That feeling of being a human Pop-Tart.
IIRC correctly from reading the original article a while back, his ejector bolt was faulty or not primed. Another SNAFU (but a lucky one) in this sorry tale.
Not necessarily. Having flown in F-16s and F-15s, I can tell you that that ejection system has 3 settings in the back seat" Aft - Norm - Solo. Solo is obvious…keeps the back seat in the jet when the front seater punches. Switch in AFT - either cockpit pulls the handle, the seats will sequence back to front (back seat leaves first). In NORM, if the back seater pulls the handle, only he goes, and if the front seater pulls the handle the seats will sequence back to front.
Holy shit! That is incredible.
Strictly following the safety procedure, [the pilot] set his transponder on 7700, avoided flying over inhabited areas, dumped fuel and landed successfully back at the airbase. He then evacuated the cockpit by himself, fearing that the ejection seat could activate at any time.
Yep, staff is always responsible for the PPE of activity participants. You double check that shit every single time. Otherwise you’ve got ropes course people falling out of their harnesses, roller coaster riders flying out of the cars, and shit like this.
Absolutely not the guy’s fault.
The pilot should have thoroughly explained to him what to do in an emergency and warned him about not touching things as part of his legally required safety briefing. And he should have been monitoring his passenger’s level of comfort/terror.
Like every aviation accident, there was an event cascade of fuck-ups, but the buck really stops with the pilot.

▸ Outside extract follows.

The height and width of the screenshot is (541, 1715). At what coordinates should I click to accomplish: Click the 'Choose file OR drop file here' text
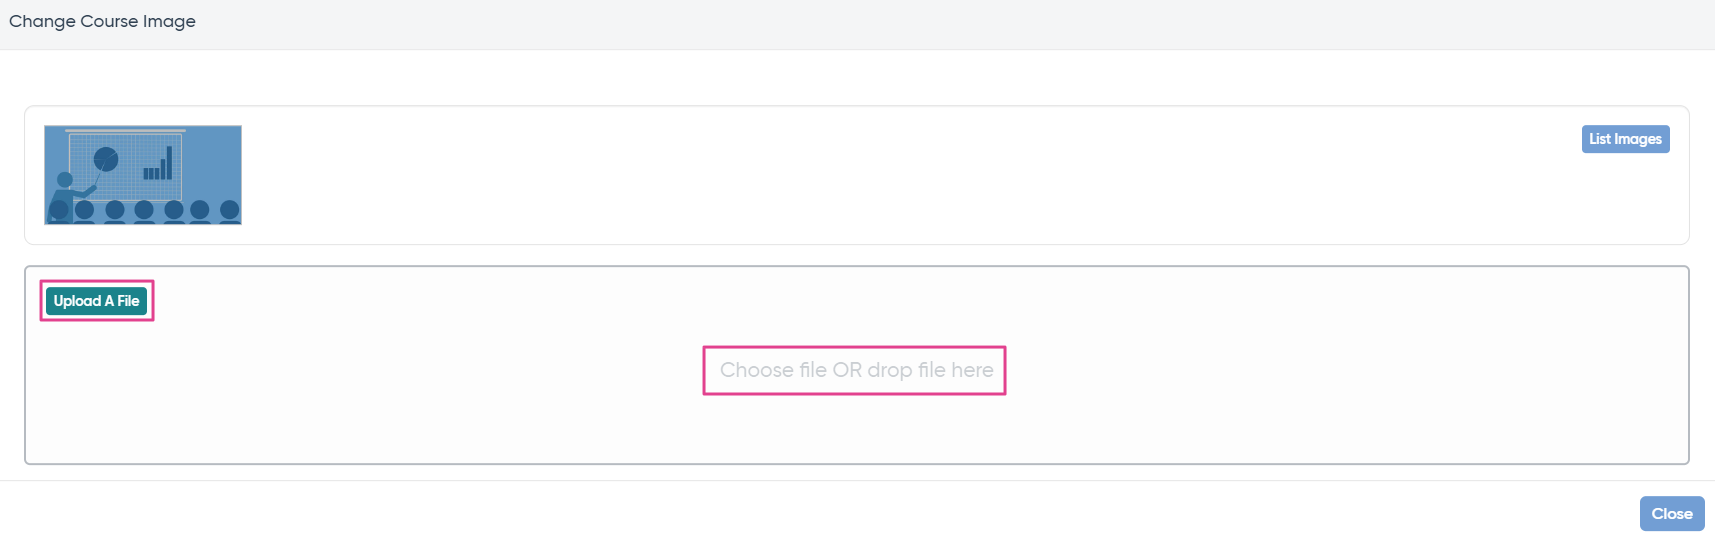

The article is kind of flippant but the aviation industry takes stuff like that seriously.
I am reminded of this passage from Tom Wolfe’s The Right Stuff (1979):
In time, the Navy would compile statistics showing that for a career Navy pilot, i.e., one who intended to keep flying for twenty years as [Pete] Conrad did, there was a 23 percent probability that he would die in an aircraft accident. This did not even include combat deaths, since the military did not classify death in combat as accidental. Furthermore, there was a better than even chance, a 56 percent probability, to be exact, that at some point a career Navy pilot would have to eject from his aircraft and attempt to come down by parachute. In the era of jet fighters, ejection meant being exploded out of the cockpit by a nitroglycerine charge, like a human cannonball. The ejection itself was so hazardous—men lost knees, arms, and their lives on the rim of the cockpit or had the skin torn off their faces when they hit the “wall” of air outside—that many pilots chose to wrestle their aircraft to the ground rather than try it … and died that way instead.
Did you read the post? It’s about relying on the parachute because you need to get out of a disabled aircraft. Voluntarily flinging yourself out of a perfectly functional aircraft then claiming a parachute “saved” your life is a different thing. Caterpillar club members would’ve died, through no fault of their own, without their parachutes. I bet it feels different.
But then fighters aren’t designed to take passengers. Everybody in that aircraft is supposed to get months or years of training. The ejector seat is there for a reason. Best solution I can see is don’t take paying passengers in an aircraft like that.
Look, if GWB can ride shotgun in a plane with out pulling the ejector lever, so can anyone else…
(Yes, I know he used to be a pilot, but my point stands.)
Now that’s social distancing!
I recall reading a story once about a co-pilot, or perhaps passenger, standing on the wing of a fighter jet that had landed and reaching back in to grab his duffel bag. The strap of the bag caught on the ejection lever, and when he yanked on it, the seat ejected, tearing his arm off.
In his book Carrying The Fire, Mike Collins discusses how the Apollo 11 crew seated themselves inside the command module before takeoff. Neil Armstrong accidentally got a strap from his pressure suit looped around a hand controller. The launch escape system is triggered by twisting that controller. Collins pointed out the risk and Armstrong secured that loop so all was good but it would have been a quick ending to the mission.
Haha! You think there was material evidence?
At least he was trying to maintain six feet distance from the pilot.
This was my opinion of the givers of this “gift.” What will they do for an encore, set up a surprise party for elderly cardiac patients? This leaves me with so many questions.
I once bought a drag racing experience for my ex - because that was something he enjoyed. My friends and family wouldn’t make the mistake of getting me a similar gift, since I’m risk-averse. It’s a shame that the passenger didn’t say no instead of going along with this. Did his former co-workers not really know him at all or secretly hate him? Was he the evil manager? If I were him and those former colleagues offered me a casserole during my recovery, I wouldn’t eat it.
Came to post this. Left satisfied.
So? He probably has another 20 or 30 more years to go.
I think sometimes presents are intended to teach the recipient a lesson.
But its just how it is. Some people don’t like surprises, or heights.